Using the listing, copy each whole line that features "will".

### GIVEN RECORDS ###

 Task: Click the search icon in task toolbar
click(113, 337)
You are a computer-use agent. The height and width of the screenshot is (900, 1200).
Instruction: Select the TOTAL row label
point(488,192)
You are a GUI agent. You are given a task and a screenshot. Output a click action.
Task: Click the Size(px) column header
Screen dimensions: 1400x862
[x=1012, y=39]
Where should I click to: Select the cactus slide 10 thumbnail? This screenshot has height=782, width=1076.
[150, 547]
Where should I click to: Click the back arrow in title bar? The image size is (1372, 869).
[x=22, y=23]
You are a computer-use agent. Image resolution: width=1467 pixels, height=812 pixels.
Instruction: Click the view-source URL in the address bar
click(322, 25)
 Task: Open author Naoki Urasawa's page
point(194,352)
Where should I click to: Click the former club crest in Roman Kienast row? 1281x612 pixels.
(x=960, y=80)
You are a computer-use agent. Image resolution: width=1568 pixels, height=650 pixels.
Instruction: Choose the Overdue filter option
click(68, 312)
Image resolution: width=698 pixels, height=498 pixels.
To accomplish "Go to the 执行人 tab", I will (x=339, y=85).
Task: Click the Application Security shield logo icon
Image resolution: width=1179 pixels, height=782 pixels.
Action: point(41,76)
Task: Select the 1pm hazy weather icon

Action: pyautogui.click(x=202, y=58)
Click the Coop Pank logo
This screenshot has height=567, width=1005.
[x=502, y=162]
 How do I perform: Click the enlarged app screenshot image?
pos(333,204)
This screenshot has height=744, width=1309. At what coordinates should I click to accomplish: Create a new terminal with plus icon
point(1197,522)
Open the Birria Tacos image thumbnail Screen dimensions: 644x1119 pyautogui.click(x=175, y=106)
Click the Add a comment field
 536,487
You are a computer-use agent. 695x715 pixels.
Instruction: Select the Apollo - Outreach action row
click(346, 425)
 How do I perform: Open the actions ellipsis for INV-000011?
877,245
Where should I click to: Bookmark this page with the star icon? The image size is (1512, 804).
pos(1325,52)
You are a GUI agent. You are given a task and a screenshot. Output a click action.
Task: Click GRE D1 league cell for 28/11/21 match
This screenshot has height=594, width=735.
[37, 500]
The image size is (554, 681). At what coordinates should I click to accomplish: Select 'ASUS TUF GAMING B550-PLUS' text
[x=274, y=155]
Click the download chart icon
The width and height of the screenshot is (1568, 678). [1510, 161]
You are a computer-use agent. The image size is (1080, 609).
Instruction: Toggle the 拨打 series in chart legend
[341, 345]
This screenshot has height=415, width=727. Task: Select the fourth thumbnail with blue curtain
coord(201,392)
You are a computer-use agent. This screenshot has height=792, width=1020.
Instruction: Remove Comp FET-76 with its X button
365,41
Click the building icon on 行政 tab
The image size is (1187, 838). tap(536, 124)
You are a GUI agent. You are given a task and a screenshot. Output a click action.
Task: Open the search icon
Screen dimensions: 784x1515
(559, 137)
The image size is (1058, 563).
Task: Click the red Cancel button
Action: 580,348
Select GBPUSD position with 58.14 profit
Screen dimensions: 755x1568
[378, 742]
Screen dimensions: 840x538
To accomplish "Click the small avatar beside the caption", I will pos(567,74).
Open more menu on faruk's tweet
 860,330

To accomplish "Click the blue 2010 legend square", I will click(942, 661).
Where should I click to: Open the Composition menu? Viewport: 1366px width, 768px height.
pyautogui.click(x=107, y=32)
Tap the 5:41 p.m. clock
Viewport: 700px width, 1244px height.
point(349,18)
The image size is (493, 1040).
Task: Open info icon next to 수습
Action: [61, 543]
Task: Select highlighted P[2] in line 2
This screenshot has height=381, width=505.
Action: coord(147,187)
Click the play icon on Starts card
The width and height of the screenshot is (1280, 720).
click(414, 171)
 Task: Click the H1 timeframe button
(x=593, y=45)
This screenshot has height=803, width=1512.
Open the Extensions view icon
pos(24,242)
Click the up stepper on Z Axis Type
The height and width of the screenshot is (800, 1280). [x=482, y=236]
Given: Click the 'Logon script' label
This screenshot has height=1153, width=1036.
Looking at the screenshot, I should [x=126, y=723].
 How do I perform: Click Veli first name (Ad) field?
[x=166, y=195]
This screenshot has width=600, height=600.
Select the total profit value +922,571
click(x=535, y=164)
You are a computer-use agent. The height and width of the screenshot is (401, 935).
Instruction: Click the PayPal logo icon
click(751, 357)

###

YOUR SOLUTION:
To accomplish "Go to the 执行人 tab", I will (x=339, y=85).
To accomplish "Click the small avatar beside the caption", I will pos(567,74).
To accomplish "Click the blue 2010 legend square", I will click(942, 661).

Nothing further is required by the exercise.